Summit County Seeks Five Volunteers to Guide Emergency Services Tax Grants
Five volunteer seats on Summit County's new $840,000 emergency services grant board will shape fire and rescue spending; apply before the April 30 deadline.

The visitors who crowd Park City's ski runs and Parleys Canyon trailheads have long strained Summit County's fire and rescue departments. Now, through a 0.5% emergency services sales tax those visitors help fund, roughly $840,000 is available for capital equipment, and five volunteer advisors will decide who gets it.
Summit County posted the call for advisory board applicants on March 26, with the grant-application period set to run April 1 through April 30. The board's recommendations will determine which capital projects and equipment purchases receive awards in the program's first cycle.
The five seats carry specific geographic requirements. Three are district-reserved: one applicant must be a registered voter in the Park City Fire Service District, one in the North Summit Fire Service District, and one in the South Summit Fire Protection District. The other two are at-large positions open to any registered voter residing in Summit County. The county manager will make the appointments with advice and consent of the county council.
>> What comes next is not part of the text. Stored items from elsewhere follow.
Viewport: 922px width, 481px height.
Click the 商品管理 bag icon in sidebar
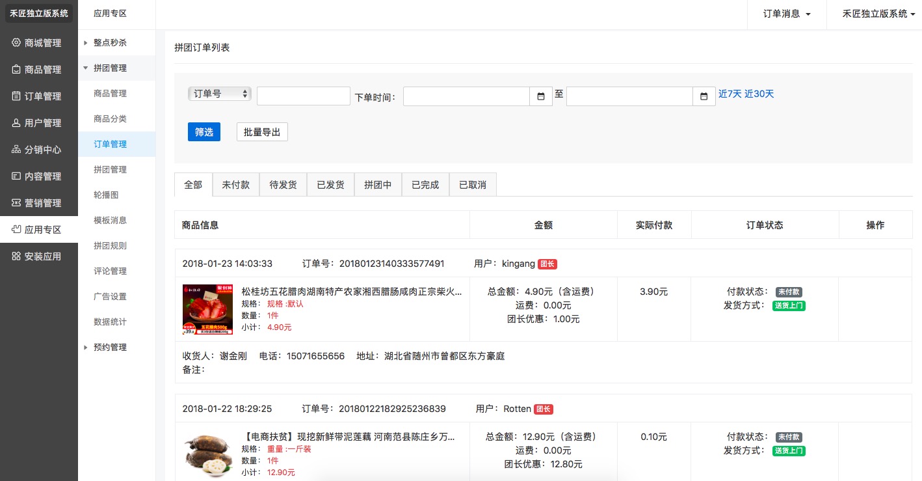16,70
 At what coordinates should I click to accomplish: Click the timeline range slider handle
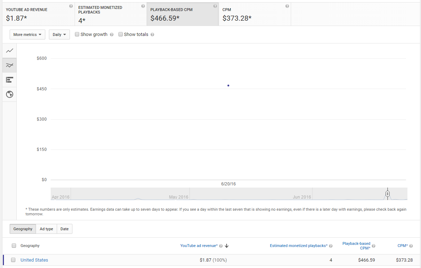(x=387, y=194)
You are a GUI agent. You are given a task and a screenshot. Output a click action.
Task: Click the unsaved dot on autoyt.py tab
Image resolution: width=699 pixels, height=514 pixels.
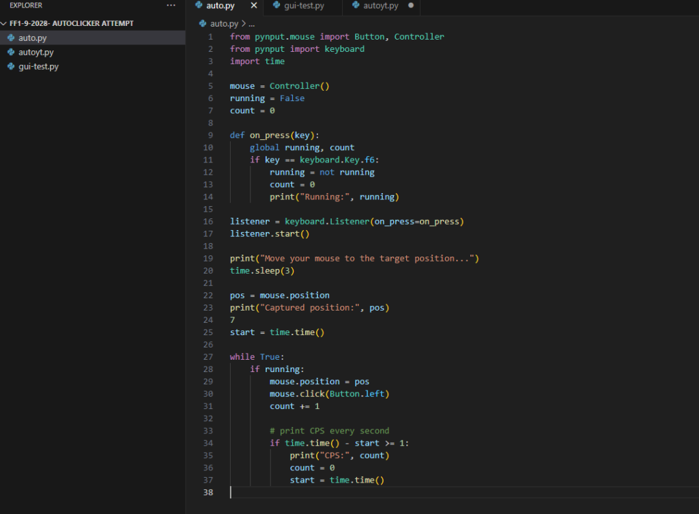[411, 6]
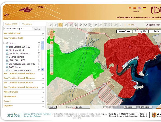
Task: Switch language with the UK flag
Action: pyautogui.click(x=140, y=8)
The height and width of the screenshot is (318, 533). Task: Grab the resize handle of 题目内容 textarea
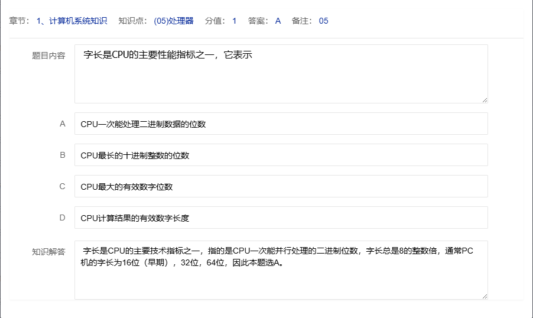[x=485, y=100]
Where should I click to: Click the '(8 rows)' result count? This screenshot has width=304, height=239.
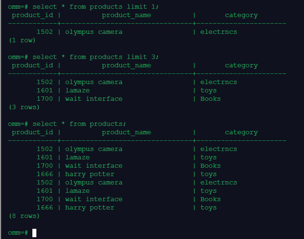[x=24, y=216]
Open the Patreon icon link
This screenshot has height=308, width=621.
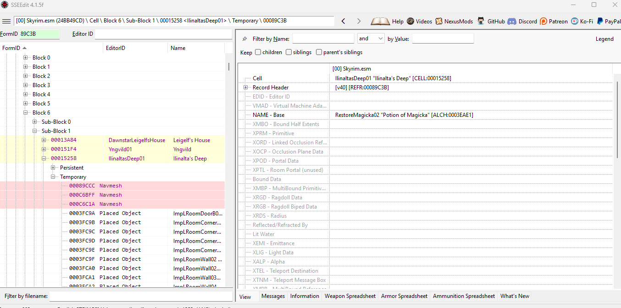pos(543,22)
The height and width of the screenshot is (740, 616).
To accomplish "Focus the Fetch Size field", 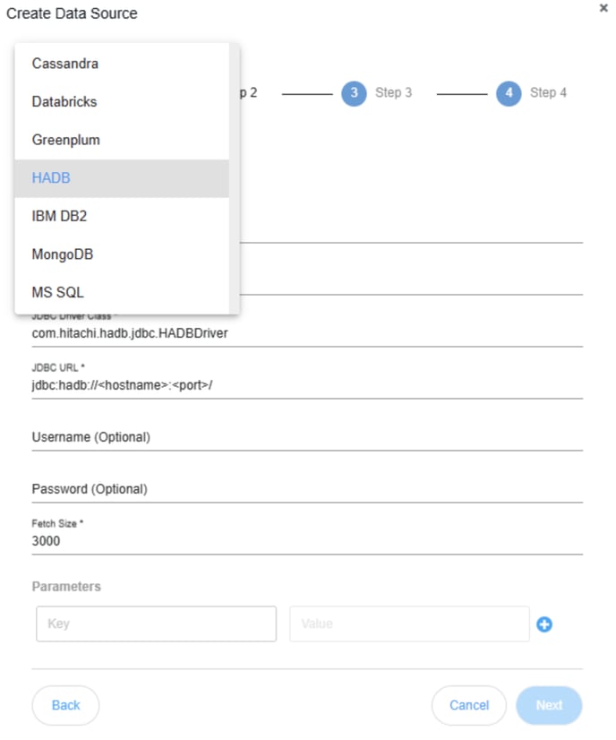I will (x=307, y=541).
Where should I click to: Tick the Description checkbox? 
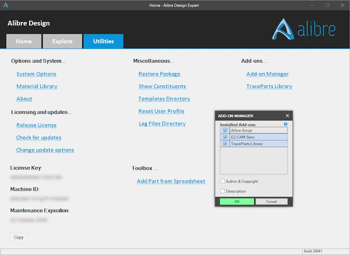point(222,191)

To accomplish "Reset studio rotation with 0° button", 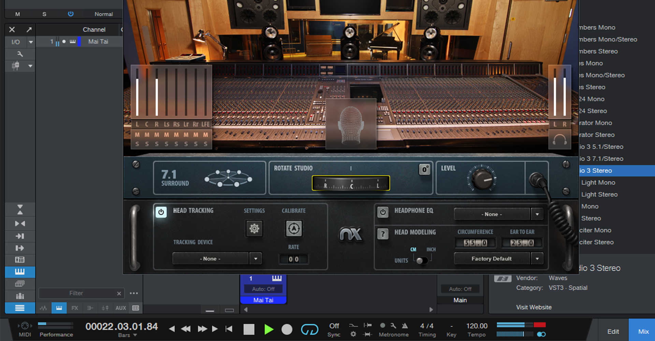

The board's decisions could touch every corner of county emergency services. New ambulances, vehicle extrication tools, upgraded communications systems, and search-and-rescue equipment all fall within the program's eligible spending categories. For North Summit and South Summit volunteer districts, which cover rural stretches with fewer resources than Park City's full-time department, a single equipment grant could mean fielding modern apparatus through wildfire season rather than running aging gear.
Summit County voters approved the 0.5% emergency services sales tax in 2024 specifically to offset the costs that tourism places on fire, law enforcement, emergency medical services, and search-and-rescue operations. The county directed an estimated 5% of that revenue toward grants, producing the $840,000 pool now available for capital improvements. The county council's earlier adoption of Ordinance 1006 established the grant program's legal framework before the board recruitment opened.
Application details, required qualifications, and submission deadlines are posted on the county's website. The grant program itself accepts applications from April 1 through April 30, giving the newly seated board its first allocation decisions almost immediately after appointment.